Shift Register at AND Festival (UK)
Earth Observatory Array Elements – Treak Cliff (EOAE-TC)
Images by Chris Foster Photography and Ioana Vreme Moser
Despiciendo suspicio – Suspiciendo despicio.
By looking down, I see upward.
By looking up, I see downward.
— Tycho Brahe (1546–1601)
The Shift Register project has been commissioned by the Abandon Normal Devices Festival, out of Manchester, UK toward the creation of a further iteration of the project’s Earth Observatory Array Element series.
Earth Observatory Array Elements – Treak Cliff (EOAE-TC) is a core observatory structure in the show caves of Treak Cliff Cavern, measuring deep space particle and cosmic ray activity. It is part of a global set of observatories managed by the Shift Register concern. This Earth Observatory Array (EOA) has been operating for an undisclosed period, on a shoestring budget, within key sites of industrial, infrastructural and scientific interest. Of late, key researchers of the Treak Cliff observatory appear to have hurriedly abandoned this particular facility for reasons which remain obscure, although three apparently operative observatory structures remain within Treak Cliff cave. Their purpose can only be inferred from the weak audio signals which these devices continue to emit.

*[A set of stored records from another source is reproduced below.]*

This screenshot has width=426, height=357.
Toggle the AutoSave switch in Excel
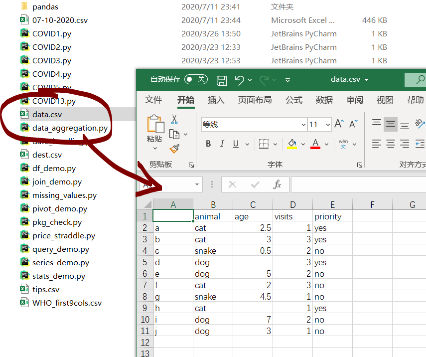[x=195, y=79]
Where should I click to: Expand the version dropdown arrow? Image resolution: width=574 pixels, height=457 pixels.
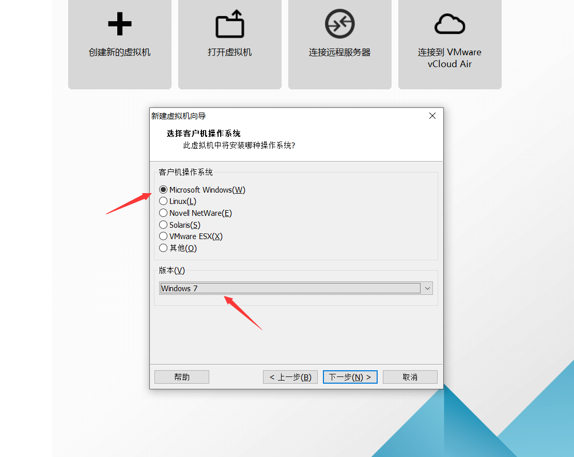pyautogui.click(x=427, y=288)
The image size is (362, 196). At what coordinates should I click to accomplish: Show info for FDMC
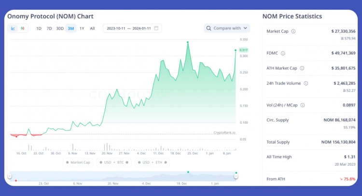[x=283, y=53]
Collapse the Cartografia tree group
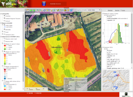Viewport: 133px width, 97px height. point(1,14)
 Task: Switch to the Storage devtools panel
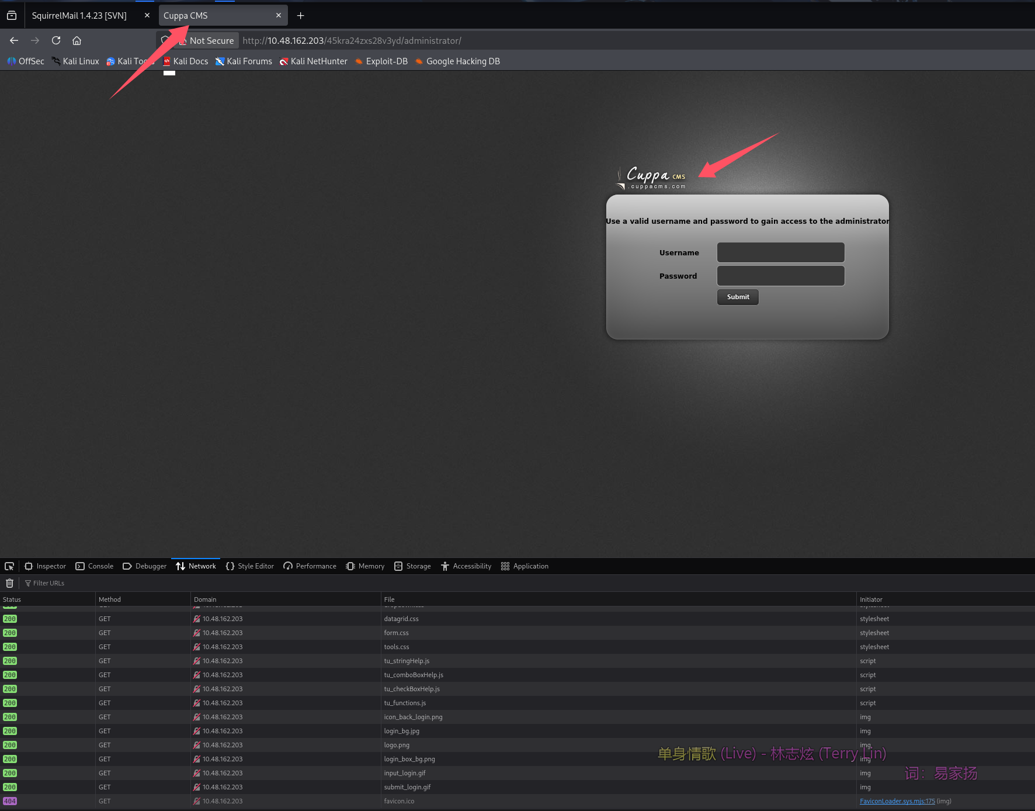(x=412, y=566)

As earthly and cosmic signals filter, refract and descend through the limestone and fluorspar of Treak Cliff cavern, they register and reflect the peculiar geological conditions of the site. Countering the decay of all signals emitted since the big bang, EOAE-TC appears to be making a backup of the cosmos on obsolete media. The first device (EOAE-TC #1 Descent) seems to enter the rock itself, as if to extract stored telluric signals or radio waves from within the earth. These signals are archived on an already outdated floppy disk drive. The second instrument (EOAE-TC #2 Decay), a eccentric inverted pyramid, may have been used to monitor cosmic rays, perhaps observing changes in the hidden geological structures above the caverns themselves. It is unknown why the anonymous scientists who constructed this observatory chose to store these signals within a matrix of salvaged core memory. The final device (EOAE-TC #3 Depth) captures high energy particles from deep space, saving their arrivals to the slowly spinning disks of an ancient floppy drive. Some attempt appears to have been made to observe deep-time structures within these temporary signals; to resist the slow erosions of space and Earth.

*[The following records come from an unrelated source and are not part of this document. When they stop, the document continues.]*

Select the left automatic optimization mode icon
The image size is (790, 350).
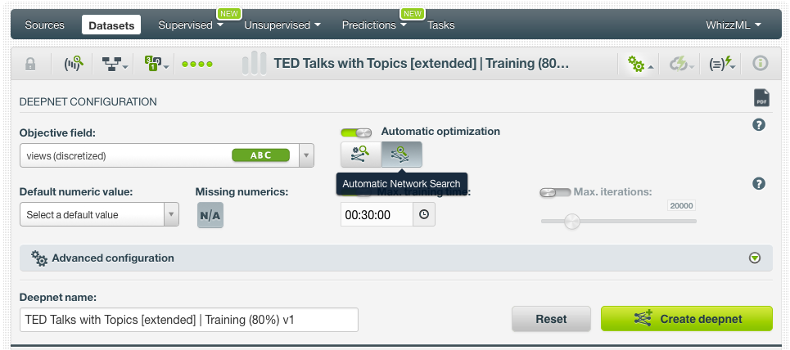tap(361, 154)
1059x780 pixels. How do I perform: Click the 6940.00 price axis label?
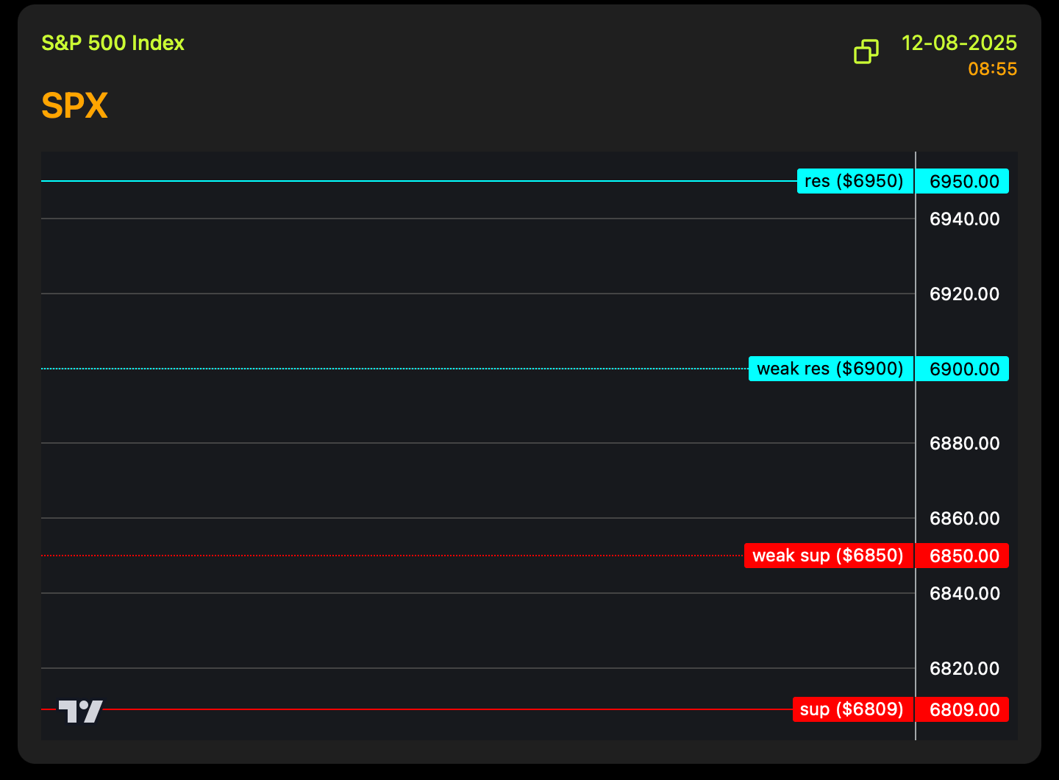coord(964,219)
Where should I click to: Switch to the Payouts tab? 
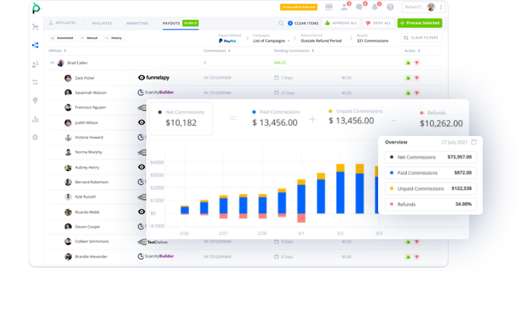tap(171, 23)
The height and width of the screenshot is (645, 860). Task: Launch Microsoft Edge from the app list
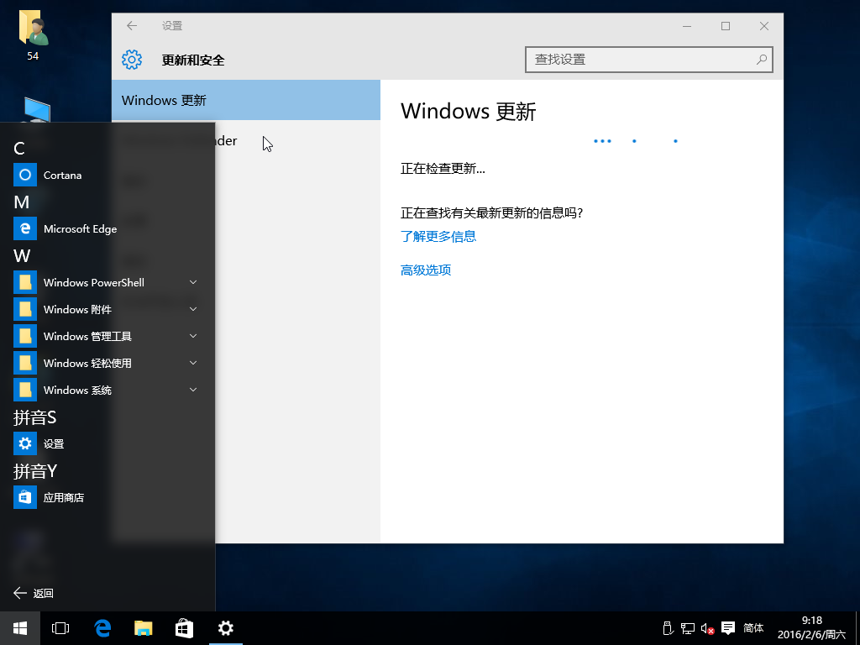[x=80, y=229]
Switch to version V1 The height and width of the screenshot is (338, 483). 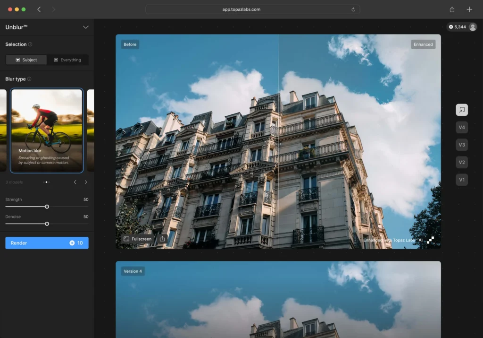pyautogui.click(x=462, y=180)

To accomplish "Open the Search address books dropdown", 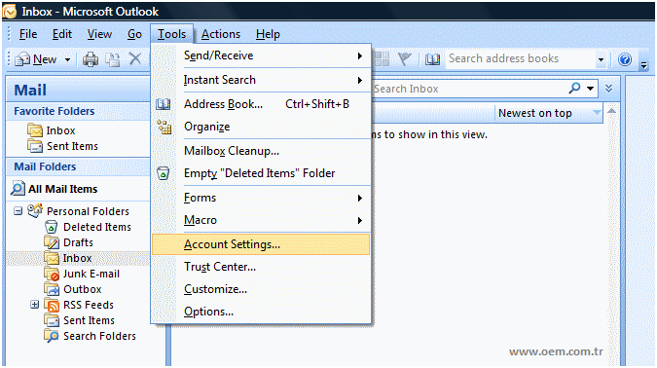I will 601,59.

Excerpts from lab and field notebooks found on site, admit of a strangely geo-philosophical and esoteric turn in the minds and practices of EOAE-TC operations personnel: “The earth is at once media, filter, a chaotic archive. It registers and processes terrestrial and cosmic signals as they descend and decay. In the moment of their capture by instrumentation, through their observation, the energies of the cosmos are consumed; they die out…”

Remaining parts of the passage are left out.